**** SOURCE EXTRACT ****

Icelandic sheep may look pretty ferocious and seek to intimidate, but never gave us any actual trouble on the road. They're way more of a danger to (or rather, endangered by) folks speeding along in cars.

Icelandic sheep may look pretty ferocious and seek to intimidate, but never gave us any actual trouble on the road. They're way more of a danger to (or rather, endangered by) folks speeding along in cars.

In general, it's just really safe.

Even the humans aren't that dangerous (at least when they're not behind the wheel of an automobile). Iceland has a really, really low crime rate, everyone is really friendly, and not once did we feel any sort of danger when meeting locals or fellow tourists. We didn't really worry about locking our bikes much (and probably still locked them more than we needed to); outside of Reykjavik, bike theft is almost nonexistent.

It can be a pretty cheap destination.

Because camping is so easy, the flights over are cheap, and the natural sights are all free, circumnavigating Iceland with a tent and a stove and some grocries from Netto can actually be pretty affordable. Theoretically, one could make it by on under $10USD per day.

There are plenty of other bike tourists.

With just one main road around a relatively small island (and with all the aforementioned reasons to come to Iceland for a bike trip), there's a high concentration of bike tourers circling the country. This makes it easy to meet others along the way and exchange bike-specific tips about the route ahead.

Approaching Skaftafell National Park in southern Iceland.

Approaching Skaftafell National Park in southern Iceland.

Things that were not good

The weather can be difficult.

Iceland is cold, rainy, and very windy. One of the joys of bike touring are the impromptu mid-day breaks: picnics in a meadow, naps on the grass. With the right gear, Iceland can be comfortable on or off the bike, but it's generally not a pleasant place to just sit down and lounge outside. Even shorter snack stops required pulling on layers, and really sunny days with a really cool breeze could be difficult to dress for. While riding, there were plenty of really strong headwinds that made pedaling a very trying experience.

**** ENTRIES PROVIDED ****

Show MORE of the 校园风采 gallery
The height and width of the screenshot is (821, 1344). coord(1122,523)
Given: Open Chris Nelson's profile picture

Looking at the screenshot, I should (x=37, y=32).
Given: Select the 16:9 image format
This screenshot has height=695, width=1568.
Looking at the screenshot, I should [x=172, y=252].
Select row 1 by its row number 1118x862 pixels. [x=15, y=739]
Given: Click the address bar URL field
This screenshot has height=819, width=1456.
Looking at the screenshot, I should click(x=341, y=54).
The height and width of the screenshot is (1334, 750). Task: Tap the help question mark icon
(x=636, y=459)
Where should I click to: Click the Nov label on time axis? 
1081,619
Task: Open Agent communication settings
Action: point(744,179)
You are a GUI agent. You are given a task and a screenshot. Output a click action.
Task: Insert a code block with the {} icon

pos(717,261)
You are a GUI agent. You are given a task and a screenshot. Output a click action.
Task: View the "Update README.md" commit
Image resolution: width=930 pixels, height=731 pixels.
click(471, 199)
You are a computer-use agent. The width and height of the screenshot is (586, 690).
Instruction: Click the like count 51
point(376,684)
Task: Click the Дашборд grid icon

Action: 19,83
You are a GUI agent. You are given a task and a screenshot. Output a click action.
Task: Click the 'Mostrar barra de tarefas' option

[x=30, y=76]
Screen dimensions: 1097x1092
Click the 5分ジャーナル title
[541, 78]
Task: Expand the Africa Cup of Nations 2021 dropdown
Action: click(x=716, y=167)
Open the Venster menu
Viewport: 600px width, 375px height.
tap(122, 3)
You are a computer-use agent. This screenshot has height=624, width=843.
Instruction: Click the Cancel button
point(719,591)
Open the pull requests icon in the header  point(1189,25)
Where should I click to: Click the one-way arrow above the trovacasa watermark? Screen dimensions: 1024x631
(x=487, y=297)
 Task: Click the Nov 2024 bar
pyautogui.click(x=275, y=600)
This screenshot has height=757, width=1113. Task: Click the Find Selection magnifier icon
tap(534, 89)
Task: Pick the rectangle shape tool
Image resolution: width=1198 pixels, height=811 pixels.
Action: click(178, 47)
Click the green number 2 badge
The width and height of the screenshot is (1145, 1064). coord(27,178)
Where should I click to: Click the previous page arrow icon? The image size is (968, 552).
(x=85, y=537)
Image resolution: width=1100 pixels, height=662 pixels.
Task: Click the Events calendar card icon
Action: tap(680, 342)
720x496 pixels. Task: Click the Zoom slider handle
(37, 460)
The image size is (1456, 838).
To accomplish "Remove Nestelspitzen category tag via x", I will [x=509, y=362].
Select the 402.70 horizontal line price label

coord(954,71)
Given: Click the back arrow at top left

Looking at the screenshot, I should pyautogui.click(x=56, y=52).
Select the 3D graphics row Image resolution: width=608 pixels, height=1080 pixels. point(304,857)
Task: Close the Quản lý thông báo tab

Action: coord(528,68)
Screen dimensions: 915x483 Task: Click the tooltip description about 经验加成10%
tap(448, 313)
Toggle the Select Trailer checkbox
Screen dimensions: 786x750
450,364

****

• WRITTEN REQUEST A:
Answer these questions from the Iceland bike touring text:
(i) Outside of which place is bike theft almost nonexistent?
(ii) Under what daily amount could one theoretically get by?
(iii) Which national park is being approached in southern Iceland?
• WRITTEN REQUEST B:
Quote the Iceland bike touring text word for word, starting with "In general, it's" and going on through "under $10USD per day.".
Rely only on the Iceland bike touring text for your answers.

• FULL OUTPUT A:
(i) Reykjavik
(ii) $10USD per day
(iii) Skaftafell National Park

• FULL OUTPUT B:
In general, it's just really safe.

Even the humans aren't that dangerous (at least when they're not behind the wheel of an automobile). Iceland has a really, really low crime rate, everyone is really friendly, and not once did we feel any sort of danger when meeting locals or fellow tourists. We didn't really worry about locking our bikes much (and probably still locked them more than we needed to); outside of Reykjavik, bike theft is almost nonexistent.

It can be a pretty cheap destination.

Because camping is so easy, the flights over are cheap, and the natural sights are all free, circumnavigating Iceland with a tent and a stove and some grocries from Netto can actually be pretty affordable. Theoretically, one could make it by on under $10USD per day.